# Lookalike Model Development
Introduction
The goal is to build a Lookalike Model that recommends 3 similar customers for each customer based on their profile and transaction history. The model uses both customer and product information and assigns a similarity score to each recommended customer. We will focus on the first 20 customers (CustomerID: C0001 - C0020).

# Approach
Data Preparation:

Merge Datasets: Combine the Customers, Transactions, and Products datasets to have a complete view of each customer's profile and transaction history.
Feature Engineering: Create features that represent customer profiles and behaviors, including demographic information and transaction patterns.
Feature Representation:

Customer Profile: Encode categorical variables like Region and Category using one-hot encoding.
Transaction History: Aggregate transaction data to capture purchasing behavior, such as total spend per category, number of transactions, etc.
Similarity Computation:

Vectorization: Represent each customer as a feature vector combining their profile and transaction features.
Normalization: Normalize the feature vectors to ensure that no single feature dominates the similarity measure.
Similarity Metric: Use cosine similarity to compute the similarity between customers.
Generating Recommendations:

For each target customer (C0001 - C0020), find the top 3 most similar customers based on the similarity scores.
Assign Similarity Scores: Provide the similarity score for each recommended customer.
Output Preparation:

Create a Lookalike.csv file with the required format: Map<cust_id, List<cust_id, score>>.

# Implementation
Below is the step-by-step implementation using Python.

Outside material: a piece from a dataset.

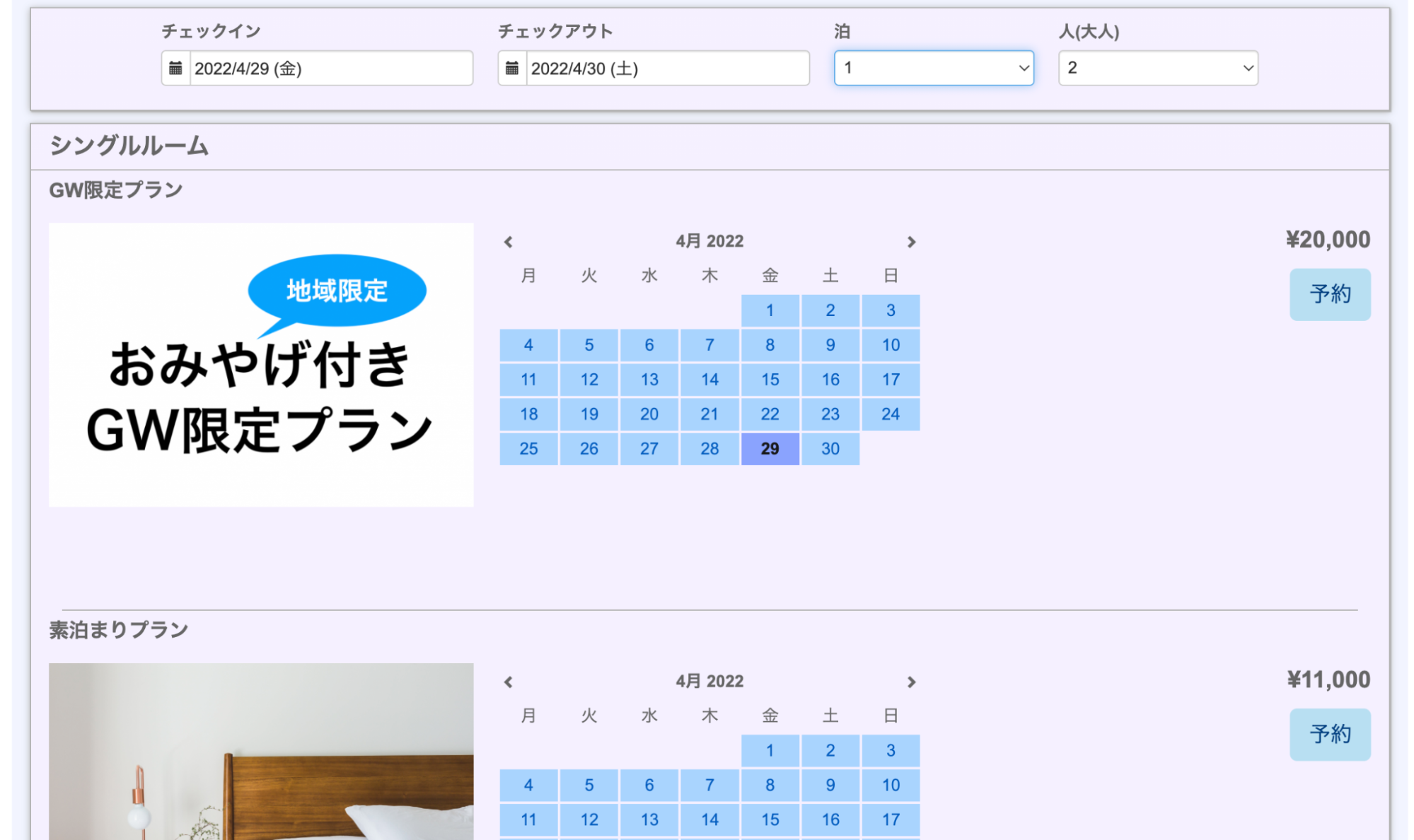Go to previous month in 素泊まりプラン calendar
This screenshot has height=840, width=1414.
click(508, 682)
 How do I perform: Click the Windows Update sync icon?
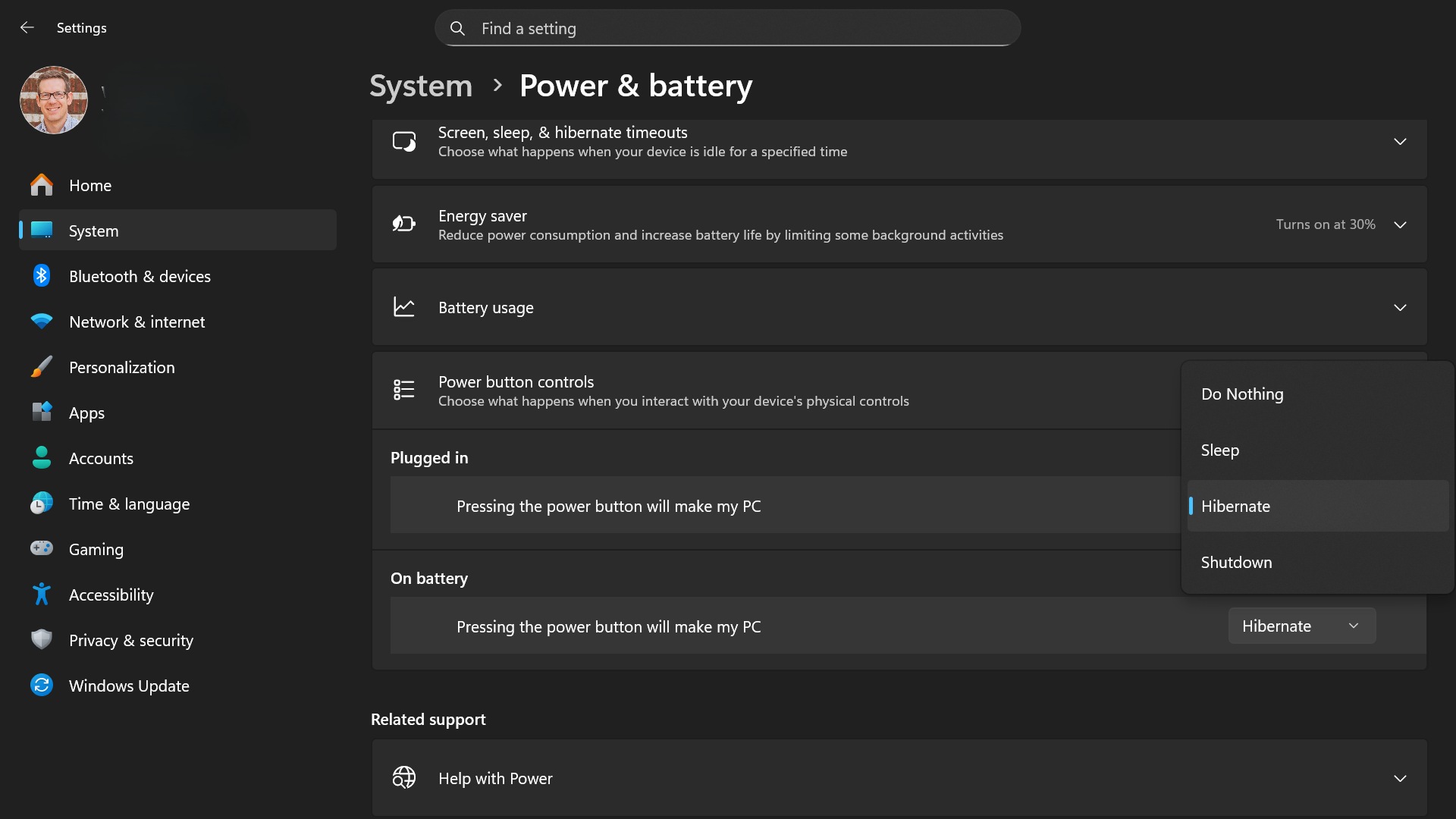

# 1. Import Necessary Libraries

In [15]:
import pandas as pd
import numpy as np
from sklearn.preprocessing import OneHotEncoder, MinMaxScaler
from sklearn.metrics.pairwise import cosine_similarity
import json
import warnings
warnings.filterwarnings('ignore')

# 2. Load the Datasets

In [16]:
# Load the datasets
customers = pd.read_csv('Customers.csv')
products = pd.read_csv('Products.csv')
transactions = pd.read_csv('Transactions.csv')

# Convert dates to datetime
customers['SignupDate'] = pd.to_datetime(customers['SignupDate'])
transactions['TransactionDate'] = pd.to_datetime(transactions['TransactionDate'])

# 3. Data Preparation and Merging

## 3.1 Merge Transactions with Products

In [17]:
# Merge Transactions with Products on 'ProductID'
transactions_products = pd.merge(transactions, products, on='ProductID', how='left')

## 3.2 Merge with Customers

In [18]:
# Merge the above with Customers on 'CustomerID'
full_data = pd.merge(transactions_products, customers, on='CustomerID', how='left')

# 4. Feature Engineering


## 4.1 Aggregate Transaction Data
For each customer, we aggregate transaction data to obtain features like:

Total spend per category.
Total quantity purchased per category.
Number of unique products purchased.
Total transactions.

In [19]:
# Total spend per category
spend_per_category = full_data.groupby(['CustomerID', 'Category'])['TotalValue'].sum().unstack(fill_value=0)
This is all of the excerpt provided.